The other oddity is that apparently the groundskeepers thought this summer was a good time to put in a barren wasteland outside our windows. We figured maybe wizards did it. A friend eventually explained to us that there had been a large crevice and that that might have been why the basement of this dorm flooded last year. Okay; I accept "not flooding dorms" as an excuse. But I still really hope they plant some new stuff there.

...since then, apart from the exploration of our kind-of-awesome kind-of-creepy all-confusing basement, the flailing about stoves, the cleaning of everything, and the having of a tea party (we had to borrow electric kettles and make no-bake cookies), we've all been watching Doctor Who pretty much continuously. Namely, the second half of season five (to catch Kate up); and the Christmas special (to catch Kate and Anna up). Shaaark! Next up: all of season six so far.

Aaand we may just all skip convocation today--it's raining and wouldn't be very pleasant in the amphitheater--and have a lesbian movie marathon. I am deeply appreciative of my friends' taste, and am happy to be back on campus with Everyone Ever (except all those people who graduated and left), but am getting kind of eye-achy from watching laptop screens so much. Maybe we can purloin the TV room.

» Written task 1: Repeat the part of the dorm post that begins at the words "The other oddity" and stops after the words "new stuff there.".

» Exercise material:
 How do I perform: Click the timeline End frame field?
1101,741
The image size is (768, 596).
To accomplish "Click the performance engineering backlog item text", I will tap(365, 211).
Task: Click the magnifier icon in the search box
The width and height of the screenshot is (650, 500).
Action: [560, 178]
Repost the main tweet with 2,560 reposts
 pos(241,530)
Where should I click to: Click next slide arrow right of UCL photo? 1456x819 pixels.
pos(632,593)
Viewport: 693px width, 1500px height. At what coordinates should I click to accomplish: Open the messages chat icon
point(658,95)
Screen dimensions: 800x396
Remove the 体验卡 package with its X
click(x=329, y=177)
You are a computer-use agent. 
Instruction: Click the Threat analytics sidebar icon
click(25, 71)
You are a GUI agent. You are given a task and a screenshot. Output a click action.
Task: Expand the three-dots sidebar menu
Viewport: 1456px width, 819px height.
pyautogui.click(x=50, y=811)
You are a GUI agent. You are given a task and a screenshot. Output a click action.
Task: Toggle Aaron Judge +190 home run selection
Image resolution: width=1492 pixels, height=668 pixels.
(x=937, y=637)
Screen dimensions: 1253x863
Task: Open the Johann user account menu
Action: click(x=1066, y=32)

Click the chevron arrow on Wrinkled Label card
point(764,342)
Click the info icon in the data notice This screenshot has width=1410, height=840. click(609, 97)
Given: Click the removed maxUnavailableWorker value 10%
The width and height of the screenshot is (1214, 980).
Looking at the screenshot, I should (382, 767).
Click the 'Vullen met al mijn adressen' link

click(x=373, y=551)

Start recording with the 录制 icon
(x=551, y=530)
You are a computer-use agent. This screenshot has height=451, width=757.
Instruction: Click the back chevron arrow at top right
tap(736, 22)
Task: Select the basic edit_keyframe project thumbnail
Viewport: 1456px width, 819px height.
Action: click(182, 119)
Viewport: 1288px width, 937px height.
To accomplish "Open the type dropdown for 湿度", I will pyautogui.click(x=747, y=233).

» Written task 2: Rewrite the records from the line that has "Start recording with the 录制 icon" through the last line of the records, requests included, and add 123 to every coordinate in the answers. Give only those lines.

» Task response 1:
The other oddity is that apparently the groundskeepers thought this summer was a good time to put in a barren wasteland outside our windows. We figured maybe wizards did it. A friend eventually explained to us that there had been a large crevice and that that might have been why the basement of this dorm flooded last year. Okay; I accept "not flooding dorms" as an excuse. But I still really hope they plant some new stuff there.

» Task response 2:
Start recording with the 录制 icon
(x=674, y=653)
You are a computer-use agent. This screenshot has height=451, width=757.
Instruction: Click the back chevron arrow at top right
tap(859, 145)
Task: Select the basic edit_keyframe project thumbnail
Viewport: 1456px width, 819px height.
Action: click(305, 242)
Viewport: 1288px width, 937px height.
To accomplish "Open the type dropdown for 湿度", I will pyautogui.click(x=870, y=356).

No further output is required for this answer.